11 thoughts on “Conspiracy is easier than vulnerability and grief

  1. Animals in the wild neither mourn their dead (for any great length of time) nor do they subscribe to conspiracy theories. I found a philosophy out there during 20/21 which was, “Stay alive.” So far so good. The imperative behind that is “don’t do anything to fuck with life, your life, anyone’s life.” The cranes don’t. They look out for each other and stay alive. They’re very good at it, those dinosaurs. Human philosophy is interesting but doesn’t seem to get to the point.

    Earlier this year I read Erich Fromm’s Escape from Freedom; disturbing and enlightening. The 20th century dates you refer to here are the focus of his book. One point that emerged is that fear makes people choose authoritarianism.

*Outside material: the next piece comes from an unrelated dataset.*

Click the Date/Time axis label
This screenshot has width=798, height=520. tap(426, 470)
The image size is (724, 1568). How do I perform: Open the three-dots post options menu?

  2. Well said! Beware the conspiracist trolls. I had one threaten me with mobs with pitchforks and torches, after which I blocked him from commenting on my site. As a health care professional, I was clearly part of the conspiracy. Thanks for acknowledging that we don’t know. My father used to tell me that “I don’t know” was “the dummy’s answer”. I later realized that you can’t learn anything unless you start from not knowing and embracing that.

    • drkottaway says:

      Yes, I know I could attract negative attention. I did get thrown out of a website, partly for writing a fiction series in the first person admitting, that yes, I am an alien lizard, and you humans have a long way to go. It annoyed them. They “separated” me for “not explicitly breaking the rules”. I explained that Cthlulhu’s minions had taken over their brains, so I was being thrown out.

  3. Lou Carreras says:

    witch hunts are a normal thing in some soscieites that see disease as dis-ease among the members of the community. Someone gets, expelled, rituals of healing happen, and sometimes people get killed to cure the dis-ease. these are societies lacking weapons of man destruction.
    In more “advanced” societies ( heavy on the irony here!) we can nuke it all away. different solutions, same sort of idiot world view expressed in similar terms.

    • drkottaway says:

      Heck, we had a clinic in town that would get rid of a provider scape goat every two years. I was number three in the fifth year I was there. Since I saw a pattern, I had a secret bet on the next one. I was wrong, but there was one two years after me and four years after me. And both came to me for advice, which is sort of comic. Both no longer work in town.

      • Lou Carreras says:

        We hardly need sophisticated explanations. Casting the scapegoat out as the ancients did still work…and many doubt that magical practices work. Same issues as in the Bible, and the same practices in use, except we justify them differently.

        • drkottaway says:

          Well, it “works” in that everyone is satisfied that the scapegoat was the problem and the problem is now gone…. but the problem is NOT gone so another scapegoat has to be labeled and ousted. In retrospect I decided I was an escapegoat and was HAPPY I was no longer there.

    • drkottaway says:

      Also, an organization here in town that I am a member of is having a knock down drag out knives out battle for money and control. I don’t approve at all.

  4. Very well said. It’ brings to mind the words of FDR, “The only thing we have to fear is fear itself.”